PHILADELPHIA (AP) _ Eating a lowfat diet packed with vegetables, fruit, beans and whole grains reduces levels of ``bad'' cholesterol twice as much as eating a lowfat diet that's heavy on processed foods, a small study has found.
Researchers said it suggests that _ at least in the short term _ there's more to healthy eating than counting fat grams and more to controlling cholesterol than taking drugs.
``The effect of diet on lowering cholesterol has been really minimized and undermined by a lot of clinicians and researchers saying, 'Yes, it has an effect but it's really trivial. It would be better to put you on drugs to control your cholesterol,''' said Christopher Gardner, lead author of the study in a recent issue of Annals of Internal Medicine.
``But we think part of the reason was that we weren't really giving diet a fair shake. We were so focused on the negative _ just what to avoid and not what to include,'' said Gardner, director of nutrition studies at Stanford University's Prevention Research Center.
The study involved 120 adults and lasted four weeks. The group was divided in half and put on two different lowfat, weight-maintenance diets that had identical total fat, saturated fat, protein, carbohydrate and cholesterol content. The volunteers were not allowed to change their usual amount of exercise and their weight stayed the same.
Half the test group followed a diet with large quantities of plant-based foods _ vegetables, fruits, legumes, soy and whole grains _ and limited amounts of meat and dairy.
The other half followed a diet that included packaged foods like reduced-fat cheeses, lunch meat, frozen dinners, diet soda and fat-free cookies. Researchers described it as a more typical lowfat diet for U.S. consumers.

::::::::::

■ **Required action 1**
How many adults took part in the study described in the diet and cholesterol article?
■ **Required action 2**
For each statement, say whether it agrees with the diet and cholesterol article, and quote the words that decide it: (a) The study lasted four weeks. (b) The volunteers increased their usual amount of exercise during the study. (c) Christopher Gardner directs nutrition studies at Stanford University's Prevention Research Center.
■ **Required action 3**
Update the diet and cholesterol article from "Researchers said it" to "Prevention Research Center.", putting "physicians" in place of "clinicians".
The entries are separate material, unrelated to the diet and cholesterol article.

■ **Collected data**
::::::::::

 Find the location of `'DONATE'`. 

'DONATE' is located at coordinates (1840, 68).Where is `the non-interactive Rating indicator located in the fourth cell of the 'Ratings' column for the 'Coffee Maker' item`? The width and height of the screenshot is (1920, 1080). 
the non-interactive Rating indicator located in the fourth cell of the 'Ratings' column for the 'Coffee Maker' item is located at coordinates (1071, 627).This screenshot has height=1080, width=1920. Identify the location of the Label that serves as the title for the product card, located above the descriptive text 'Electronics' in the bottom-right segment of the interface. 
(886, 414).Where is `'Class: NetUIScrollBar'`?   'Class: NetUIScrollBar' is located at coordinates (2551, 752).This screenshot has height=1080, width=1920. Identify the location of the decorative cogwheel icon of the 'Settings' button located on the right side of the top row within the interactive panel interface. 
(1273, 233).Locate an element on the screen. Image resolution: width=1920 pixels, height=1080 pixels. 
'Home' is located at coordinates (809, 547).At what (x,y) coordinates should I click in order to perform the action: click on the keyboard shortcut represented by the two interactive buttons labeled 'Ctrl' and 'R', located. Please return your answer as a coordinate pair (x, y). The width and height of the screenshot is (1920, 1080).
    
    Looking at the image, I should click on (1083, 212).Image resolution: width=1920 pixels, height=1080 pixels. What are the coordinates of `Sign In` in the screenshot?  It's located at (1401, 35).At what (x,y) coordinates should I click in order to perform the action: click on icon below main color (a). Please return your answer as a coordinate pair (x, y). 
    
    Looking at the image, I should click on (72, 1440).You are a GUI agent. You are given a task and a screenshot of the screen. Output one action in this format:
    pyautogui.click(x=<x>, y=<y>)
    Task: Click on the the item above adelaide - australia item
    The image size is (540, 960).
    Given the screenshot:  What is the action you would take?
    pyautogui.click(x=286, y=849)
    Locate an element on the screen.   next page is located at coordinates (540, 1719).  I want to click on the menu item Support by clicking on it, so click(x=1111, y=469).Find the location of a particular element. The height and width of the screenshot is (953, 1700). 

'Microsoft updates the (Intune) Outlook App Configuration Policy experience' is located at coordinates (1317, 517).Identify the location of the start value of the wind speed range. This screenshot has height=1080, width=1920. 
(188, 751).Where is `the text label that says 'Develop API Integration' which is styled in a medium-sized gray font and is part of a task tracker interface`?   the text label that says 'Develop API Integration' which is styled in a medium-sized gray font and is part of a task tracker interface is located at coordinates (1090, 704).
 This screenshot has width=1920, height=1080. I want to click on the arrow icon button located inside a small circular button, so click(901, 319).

::::::::::

■ **Response box 1**
120 adults took part in the study.

■ **Response box 2**
(a) Yes: "The study involved 120 adults and lasted four weeks."
(b) No: "The volunteers were not allowed to change their usual amount of exercise"
(c) Yes: "said Gardner, director of nutrition studies at Stanford University's Prevention Research Center."

■ **Response box 3**
Researchers said it suggests that _ at least in the short term _ there's more to healthy eating than counting fat grams and more to controlling cholesterol than taking drugs.
``The effect of diet on lowering cholesterol has been really minimized and undermined by a lot of physicians and researchers saying, 'Yes, it has an effect but it's really trivial. It would be better to put you on drugs to control your cholesterol,''' said Christopher Gardner, lead author of the study in a recent issue of Annals of Internal Medicine.
``But we think part of the reason was that we weren't really giving diet a fair shake. We were so focused on the negative _ just what to avoid and not what to include,'' said Gardner, director of nutrition studies at Stanford University's Prevention Research Center.